Консультировать и помогать
♦ Череповецкое детское отделение и вас лично считают новаторами. В чем выражалось это новаторство?
—Наш главный девиз — «Береги живую ткань!». Наши хирурги гордятся небольшими, малозаметными «физиологичными» оперативными доступами. А о множестве всяких новинок-достижений в двух словах не расскажешь. Например, лечение инвагинации кишечника без хирургической операции. При инвагинации кишка малыша вворачивается внутрь своего просвета, возникает непроходимость — состояние очень опасное. Она обычно наблюдается у детей до полутора лет. В свое время, когда я учился, диагноз «инвагинация» означал немедленную операцию, а умирало при этом много — до трети малышей. Когда я в начале 60-х годов работал в Магнитогорске, от инвагинации за один год умерло шесть человек. Мне дали задание разобраться с этим вопросом всерьез. Вскоре я попал в Москву, занимался в Русаковской больнице у своего институтского преподавателя, ведущего детского хирурга страны профессора Станислава Яковлевича Долецкого. Однажды встречаю однокашника Леню Рошаля — мы с ним не только учились одновременно, но и играли вместе в баскетбол за институт. Оба были в третьем составе, потому что ростом не отличались. Разговорились. Леня рассказал мне, что они в детской больнице им. Дзержинского начали лечить инвагинацию без операции — с помощью воздушной клизмы. Зачастую инвагинат легко расправляется воздухом. Уже около двадцати ребят пролечили... И достает из кармана халата английскую трубку с манжеткой. «Я с ней никогда не расстаюсь», — говорит Леня. Вернувшись домой, я начал делать подобное в Магнитогорске, где и были пролечены первые 86 детей с инвагинацией. Успех вдохновлял. Манжетки на трубки делал сам из резиновых перчаток. Когда я через пять лет приехал в Череповец, у меня уже был накоплен некоторый опыт. А в 2003 году, уходя на пенсию, я доложил на конференции, что за первые 33 года в Череповце мы пролечили 476 больных с инвагинацией. В 416 случаях (87,4 %) обошлись без операции. И умер за это время только один больной (0,21 %) — и тот не от избранного лечения. Таких результатов не достигнуто ни в одной клинике страны: 2—4 % летальности тогда еще считались вполне приличным показателем.

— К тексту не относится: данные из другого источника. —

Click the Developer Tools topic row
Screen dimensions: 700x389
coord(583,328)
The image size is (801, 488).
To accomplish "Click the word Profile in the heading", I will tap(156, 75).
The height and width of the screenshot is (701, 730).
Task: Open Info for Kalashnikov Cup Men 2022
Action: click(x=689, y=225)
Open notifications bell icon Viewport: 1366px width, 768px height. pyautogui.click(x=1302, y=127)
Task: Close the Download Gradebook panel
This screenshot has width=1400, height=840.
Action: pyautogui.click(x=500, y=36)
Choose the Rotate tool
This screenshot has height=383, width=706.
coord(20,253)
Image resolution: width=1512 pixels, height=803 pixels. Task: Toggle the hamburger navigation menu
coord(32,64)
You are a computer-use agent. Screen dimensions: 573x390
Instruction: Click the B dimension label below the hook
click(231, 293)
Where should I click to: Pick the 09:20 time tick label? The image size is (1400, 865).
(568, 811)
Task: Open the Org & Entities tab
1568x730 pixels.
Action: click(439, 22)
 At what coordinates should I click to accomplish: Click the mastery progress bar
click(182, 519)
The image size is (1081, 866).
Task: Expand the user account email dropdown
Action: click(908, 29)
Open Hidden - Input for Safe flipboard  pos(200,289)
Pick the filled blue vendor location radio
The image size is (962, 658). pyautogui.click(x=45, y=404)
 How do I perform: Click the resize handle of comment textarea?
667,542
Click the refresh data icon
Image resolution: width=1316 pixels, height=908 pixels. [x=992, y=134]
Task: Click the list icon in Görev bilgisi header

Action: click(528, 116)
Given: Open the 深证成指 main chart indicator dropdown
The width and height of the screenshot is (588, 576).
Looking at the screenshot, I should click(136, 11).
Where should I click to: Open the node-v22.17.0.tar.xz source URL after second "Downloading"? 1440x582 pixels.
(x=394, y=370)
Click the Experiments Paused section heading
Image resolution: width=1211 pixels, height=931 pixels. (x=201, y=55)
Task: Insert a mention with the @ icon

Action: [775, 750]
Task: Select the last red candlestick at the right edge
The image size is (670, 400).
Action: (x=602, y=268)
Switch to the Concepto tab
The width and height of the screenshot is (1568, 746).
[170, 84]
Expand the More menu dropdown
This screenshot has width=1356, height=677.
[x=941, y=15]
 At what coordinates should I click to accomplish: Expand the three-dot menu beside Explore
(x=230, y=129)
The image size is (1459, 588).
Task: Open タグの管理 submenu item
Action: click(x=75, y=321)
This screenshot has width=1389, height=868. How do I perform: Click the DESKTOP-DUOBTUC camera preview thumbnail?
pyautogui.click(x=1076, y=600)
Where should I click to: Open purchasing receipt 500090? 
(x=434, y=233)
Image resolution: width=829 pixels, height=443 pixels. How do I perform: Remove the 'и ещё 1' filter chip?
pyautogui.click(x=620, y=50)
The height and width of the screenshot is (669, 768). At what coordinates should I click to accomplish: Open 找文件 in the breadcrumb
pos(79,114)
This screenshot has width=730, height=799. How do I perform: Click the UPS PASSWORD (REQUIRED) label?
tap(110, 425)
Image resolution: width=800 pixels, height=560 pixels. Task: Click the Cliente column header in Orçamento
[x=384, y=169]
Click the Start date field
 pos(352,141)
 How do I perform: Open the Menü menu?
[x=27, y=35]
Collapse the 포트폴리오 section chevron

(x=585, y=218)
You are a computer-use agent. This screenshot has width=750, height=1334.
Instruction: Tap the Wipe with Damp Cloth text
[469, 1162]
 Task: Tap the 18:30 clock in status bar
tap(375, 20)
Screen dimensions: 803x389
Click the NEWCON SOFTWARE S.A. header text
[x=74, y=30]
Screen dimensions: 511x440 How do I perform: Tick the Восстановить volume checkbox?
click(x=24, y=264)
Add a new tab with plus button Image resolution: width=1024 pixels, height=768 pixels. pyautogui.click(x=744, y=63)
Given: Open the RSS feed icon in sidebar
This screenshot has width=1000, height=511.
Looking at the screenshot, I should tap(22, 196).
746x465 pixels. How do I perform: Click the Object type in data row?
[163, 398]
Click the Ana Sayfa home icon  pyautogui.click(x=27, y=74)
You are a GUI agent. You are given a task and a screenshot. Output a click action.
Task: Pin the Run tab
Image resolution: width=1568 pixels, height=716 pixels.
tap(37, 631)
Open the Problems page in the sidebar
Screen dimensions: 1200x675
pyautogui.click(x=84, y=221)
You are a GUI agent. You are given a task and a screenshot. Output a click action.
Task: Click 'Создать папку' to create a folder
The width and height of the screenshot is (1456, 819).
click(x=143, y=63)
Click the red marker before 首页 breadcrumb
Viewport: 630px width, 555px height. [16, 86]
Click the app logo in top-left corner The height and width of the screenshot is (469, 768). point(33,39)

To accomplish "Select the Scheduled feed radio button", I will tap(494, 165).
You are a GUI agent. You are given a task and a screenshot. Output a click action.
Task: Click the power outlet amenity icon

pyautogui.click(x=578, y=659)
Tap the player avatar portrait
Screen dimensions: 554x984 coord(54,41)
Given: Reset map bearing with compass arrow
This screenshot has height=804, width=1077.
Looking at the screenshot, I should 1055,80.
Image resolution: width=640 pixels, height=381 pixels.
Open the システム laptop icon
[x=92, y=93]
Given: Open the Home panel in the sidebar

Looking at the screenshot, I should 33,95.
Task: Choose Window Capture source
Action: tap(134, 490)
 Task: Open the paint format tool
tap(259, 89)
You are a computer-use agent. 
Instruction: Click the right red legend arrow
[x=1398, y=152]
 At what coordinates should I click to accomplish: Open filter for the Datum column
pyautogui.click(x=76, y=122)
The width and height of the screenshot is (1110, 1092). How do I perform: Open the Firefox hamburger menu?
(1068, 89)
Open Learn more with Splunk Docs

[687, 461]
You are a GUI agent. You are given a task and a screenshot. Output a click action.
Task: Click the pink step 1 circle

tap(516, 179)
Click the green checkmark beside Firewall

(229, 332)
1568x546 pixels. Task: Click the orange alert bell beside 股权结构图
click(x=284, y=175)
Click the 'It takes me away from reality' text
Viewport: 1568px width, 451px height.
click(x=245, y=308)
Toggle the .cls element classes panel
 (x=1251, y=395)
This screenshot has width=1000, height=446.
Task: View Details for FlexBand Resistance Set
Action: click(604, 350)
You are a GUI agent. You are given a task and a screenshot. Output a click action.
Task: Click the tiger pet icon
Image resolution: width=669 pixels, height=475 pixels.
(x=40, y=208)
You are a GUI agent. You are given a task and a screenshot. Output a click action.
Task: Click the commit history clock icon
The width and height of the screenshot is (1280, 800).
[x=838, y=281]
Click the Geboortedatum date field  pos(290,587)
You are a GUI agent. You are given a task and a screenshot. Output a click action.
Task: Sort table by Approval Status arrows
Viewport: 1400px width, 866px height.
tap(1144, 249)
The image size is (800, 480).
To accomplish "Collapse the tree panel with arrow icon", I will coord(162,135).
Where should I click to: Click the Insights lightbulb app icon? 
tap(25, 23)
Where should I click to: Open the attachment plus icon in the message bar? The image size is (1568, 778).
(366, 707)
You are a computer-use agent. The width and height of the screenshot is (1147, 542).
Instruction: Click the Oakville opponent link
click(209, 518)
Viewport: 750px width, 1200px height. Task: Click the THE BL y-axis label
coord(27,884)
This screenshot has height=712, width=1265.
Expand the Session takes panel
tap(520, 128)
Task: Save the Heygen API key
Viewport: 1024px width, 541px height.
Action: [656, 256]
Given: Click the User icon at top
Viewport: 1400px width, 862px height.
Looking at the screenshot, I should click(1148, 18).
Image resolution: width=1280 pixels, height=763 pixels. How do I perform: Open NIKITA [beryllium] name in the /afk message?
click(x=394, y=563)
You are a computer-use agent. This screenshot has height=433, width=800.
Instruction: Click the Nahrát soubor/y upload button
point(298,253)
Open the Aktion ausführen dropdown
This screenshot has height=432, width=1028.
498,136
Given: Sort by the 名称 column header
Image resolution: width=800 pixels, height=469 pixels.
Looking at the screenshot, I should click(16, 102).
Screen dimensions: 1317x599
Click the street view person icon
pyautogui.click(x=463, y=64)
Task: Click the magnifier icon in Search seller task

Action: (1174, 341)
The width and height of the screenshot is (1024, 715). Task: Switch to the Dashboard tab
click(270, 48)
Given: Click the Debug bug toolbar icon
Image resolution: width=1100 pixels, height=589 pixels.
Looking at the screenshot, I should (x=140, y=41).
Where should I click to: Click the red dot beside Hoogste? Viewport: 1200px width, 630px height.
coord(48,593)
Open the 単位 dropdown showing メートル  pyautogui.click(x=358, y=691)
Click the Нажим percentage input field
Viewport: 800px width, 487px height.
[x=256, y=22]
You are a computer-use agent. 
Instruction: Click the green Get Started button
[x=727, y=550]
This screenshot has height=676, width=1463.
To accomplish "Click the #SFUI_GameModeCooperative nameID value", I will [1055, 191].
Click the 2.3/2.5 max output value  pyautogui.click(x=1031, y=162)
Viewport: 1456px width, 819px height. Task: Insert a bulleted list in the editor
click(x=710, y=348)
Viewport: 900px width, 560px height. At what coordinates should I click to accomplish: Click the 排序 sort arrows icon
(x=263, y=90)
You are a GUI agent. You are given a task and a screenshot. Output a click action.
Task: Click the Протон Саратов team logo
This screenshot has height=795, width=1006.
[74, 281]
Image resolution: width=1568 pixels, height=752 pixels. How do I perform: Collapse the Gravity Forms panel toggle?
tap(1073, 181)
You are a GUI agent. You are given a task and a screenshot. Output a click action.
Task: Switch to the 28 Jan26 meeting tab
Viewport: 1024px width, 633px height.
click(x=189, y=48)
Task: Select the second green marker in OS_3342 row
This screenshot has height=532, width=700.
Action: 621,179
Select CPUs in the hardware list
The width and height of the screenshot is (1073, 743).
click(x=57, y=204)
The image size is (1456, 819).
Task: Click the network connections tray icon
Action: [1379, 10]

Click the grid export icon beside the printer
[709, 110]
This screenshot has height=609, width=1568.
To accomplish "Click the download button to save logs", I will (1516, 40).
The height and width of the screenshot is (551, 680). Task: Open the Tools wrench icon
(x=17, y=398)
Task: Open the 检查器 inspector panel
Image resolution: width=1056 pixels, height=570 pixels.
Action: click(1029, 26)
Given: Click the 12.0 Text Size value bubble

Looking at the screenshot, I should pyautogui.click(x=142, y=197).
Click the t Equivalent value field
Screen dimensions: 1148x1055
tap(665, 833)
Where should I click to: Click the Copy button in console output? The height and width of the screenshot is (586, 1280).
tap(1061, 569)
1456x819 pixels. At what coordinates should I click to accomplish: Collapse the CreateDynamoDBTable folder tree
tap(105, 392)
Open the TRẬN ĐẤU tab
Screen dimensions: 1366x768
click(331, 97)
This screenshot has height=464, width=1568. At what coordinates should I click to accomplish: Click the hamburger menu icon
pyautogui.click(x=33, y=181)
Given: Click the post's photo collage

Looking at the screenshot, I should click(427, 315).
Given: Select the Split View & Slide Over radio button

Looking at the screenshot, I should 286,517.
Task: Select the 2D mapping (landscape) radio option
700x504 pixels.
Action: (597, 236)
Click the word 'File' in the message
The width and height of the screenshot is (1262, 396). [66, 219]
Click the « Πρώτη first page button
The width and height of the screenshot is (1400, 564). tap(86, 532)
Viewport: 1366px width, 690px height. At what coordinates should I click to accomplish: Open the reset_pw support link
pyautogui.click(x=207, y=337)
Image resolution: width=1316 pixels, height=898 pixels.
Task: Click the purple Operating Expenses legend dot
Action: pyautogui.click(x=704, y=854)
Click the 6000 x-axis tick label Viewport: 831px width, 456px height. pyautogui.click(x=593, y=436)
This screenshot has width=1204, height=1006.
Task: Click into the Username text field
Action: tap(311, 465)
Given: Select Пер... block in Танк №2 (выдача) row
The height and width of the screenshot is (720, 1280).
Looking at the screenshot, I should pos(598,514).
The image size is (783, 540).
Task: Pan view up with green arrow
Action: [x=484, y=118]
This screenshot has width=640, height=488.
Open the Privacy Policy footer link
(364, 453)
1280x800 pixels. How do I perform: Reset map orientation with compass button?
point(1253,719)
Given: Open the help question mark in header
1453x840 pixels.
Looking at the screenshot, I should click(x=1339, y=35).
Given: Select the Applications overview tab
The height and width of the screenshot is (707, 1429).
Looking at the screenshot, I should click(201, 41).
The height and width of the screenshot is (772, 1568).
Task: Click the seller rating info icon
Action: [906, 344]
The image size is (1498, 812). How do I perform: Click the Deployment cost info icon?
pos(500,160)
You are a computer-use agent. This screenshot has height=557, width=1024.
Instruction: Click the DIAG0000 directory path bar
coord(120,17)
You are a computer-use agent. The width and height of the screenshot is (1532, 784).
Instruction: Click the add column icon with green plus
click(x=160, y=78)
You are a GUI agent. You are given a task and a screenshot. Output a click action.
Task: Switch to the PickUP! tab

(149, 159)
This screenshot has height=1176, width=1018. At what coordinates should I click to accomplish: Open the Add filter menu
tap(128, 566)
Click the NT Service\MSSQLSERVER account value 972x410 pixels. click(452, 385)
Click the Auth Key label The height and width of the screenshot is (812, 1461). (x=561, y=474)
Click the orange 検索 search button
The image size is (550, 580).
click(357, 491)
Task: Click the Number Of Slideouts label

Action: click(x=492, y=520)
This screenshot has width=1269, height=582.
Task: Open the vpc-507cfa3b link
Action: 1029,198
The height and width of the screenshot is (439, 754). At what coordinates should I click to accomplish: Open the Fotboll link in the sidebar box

♦ Часто ли на улице или в магазине к вам подходят бывшие пациенты?
—Случается. И меня удивляет, что люди меня помнят. Жена называет где-то в учреждениях нашу фамилию и довольно часто слышит: «А вы не родственница врачу Краузе? Он меня оперировал двадцать лет назад». Прихожу недавно в один магазин, беседуем мирно с продавцом. Он вдруг спрашивает: «А вы в детской больнице работали?» «Было дело», — отвечаю. «Вы меня оперировали, — говорит. — Крипторхизм у меня был». Я интересуюсь: «И как теперь, «аппарат» работает?» А он: «Женат, двое детей, спасибо вам». Или еще смешной случай был. Вызвал такси, разговорился с водителем, в разговоре произнес фамилию Краузе. Его как током дернуло. Достает телефон, звонит, кричит в трубку: «Люба, знаешь, кто у меня в машине сидит?! Твой Краузе. Да, тот самый!» Оказывается, я оперировал его жену в дошкольном возрасте, и она до сих пор меня вспоминает. Видно, мать ей что-то рассказывала. Или однажды возвращался домой поздно, зима, темнота. Иду по узкой тропинке, навстречу крепкий мужик. Я решил его пропустить и остановился, и он встал. Стоим, смотрим друг на друга. Немножко не по себе стало. А он вдруг произносит: «Я вас знаю, вы мою дочку оперировали».
♦ Вы уходили на пенсию в начале нулевых, преодолев 70-летний возрастной порог. Не отпускали?
—Да я бы и еще остался, если бы можно было работать больше головой и опытом. Консультировать и помогать.
Сергей Виноградов
Источник: Речь. – 2012. – 21 ноября (№ 220). – С. 9.